Constellation and ER Cape were parties to a contract of affreightment for the shipment of iron ore from Brazil to China. The agreement was negotiated and signed in Hong Kong. It contained an arbitration agreement providing for arbitration in London under English law.
Constellation initiated two arbitrations in London against ER Cape. In each case, the award was in favor of Constellation. The total of the two awards was more than $15 million. ER Cape appealed to the High Court of Justice under § 69 of the Arbitration Act. The court denied the appeals. Constellation then sought recognition and enforcement of the awards in New York. It served the summons on ER Cape while ER Cape was still registered in New York, and it asserted that the service was effective as to ER Limited, the parent company, on an alter ego theory, but ER Limited did not appear in the case.
ER Cape sought dismissal on forum non conveniens grounds, seeking dismissal in favor of a forum in the British Virgin Islands, the UK, or Hong Kong. The court went through the usual analysis, considering the deference due to the plaintiff’s chosen forum, the adequacy of the foreign forums, and the balance of the private and public interest factors, including (1) court congestion; (2) the local interest in having controversies decided in home; (3) the forum court’s familiarty with the governing law; (4) avoidance of conflict of laws problems; and (5) the unfairness of burdening citizens in an unrelated forum with jury duty. Weighing all of these factors, the court denied the motion. The court also denied a motion to dismiss on grounds of improper venue, holding that as an alien, ER Cape could be sued in any district. As there was no substantive ground offered for refusing to confirm the awards, the court confirmed them.
Here is the question: does the doctrine of forum non conveniens make sense in the New York Convention context? I don’t see that it does. Here are some considerations that, I think, bear on the question:
- The Convention has a list of grounds for refusal of recognition and enforcement that is exclusive. Of course, constitutional issues override this, and thus there are going to be cases where the exercise of personal jurisdiction is inconsistent with the Due Process Clause. Fair enough. But forum non conveniens is a common law doctrine that need not necessarily override the Convention’s exclusive grounds, even if we agree (as I think I may) that forum non conveniens is a rule of procedure rather than a rule of substantive law.

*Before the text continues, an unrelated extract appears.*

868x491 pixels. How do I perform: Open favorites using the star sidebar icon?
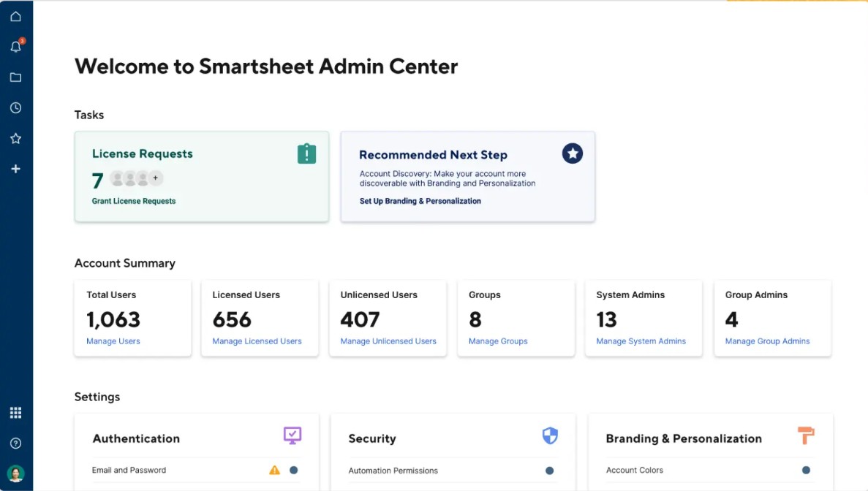click(15, 138)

- When a prevailing party seeks recognition and enforcement of an award, it’s looking to enforcement. Presumably Constellation chose the US as the forum for seeking recognition and enforcement because ER Cape has assets here. Otherwise, recognition and enforcement has little practical importance, since ultimately Constellation would need to obtain recognition of the award in the states where the assets are located. So allowing a forum non conveniens defense is in a sense equivalent to saying that the prevailing party in the arbitration cannot look to the losing party’s assets in the US to satisfy the award. Courts ought to emphasize the summary nature of the proceedings in a petition to confirm an award and bear in mind that the substance of the dispute has already been litigated in the forum of the parties’ choice.

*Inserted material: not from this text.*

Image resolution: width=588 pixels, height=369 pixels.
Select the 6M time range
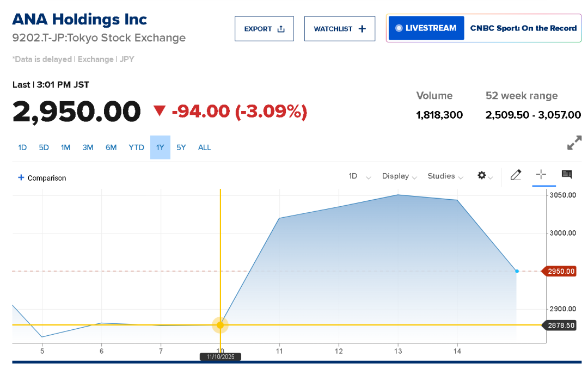click(x=111, y=147)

My concerns about the application of forum non conveniens in the New York Convention context echo the concerns in a 2005 report of the International Commercial Disputes Committee of the Association of the Bar of the City of New York (available here), a 2007 article by William W. Park in the ICC International Court of Arbitration Bulletin (available here), and in Gary Born’s International Commercial Arbitration, which uses the US cases as an example of a developed state’s judicial decisions “that do not comport with the Convention’s requirements.” 1 Gary Born, International Commercial Arbitration 100 n.591 (2009).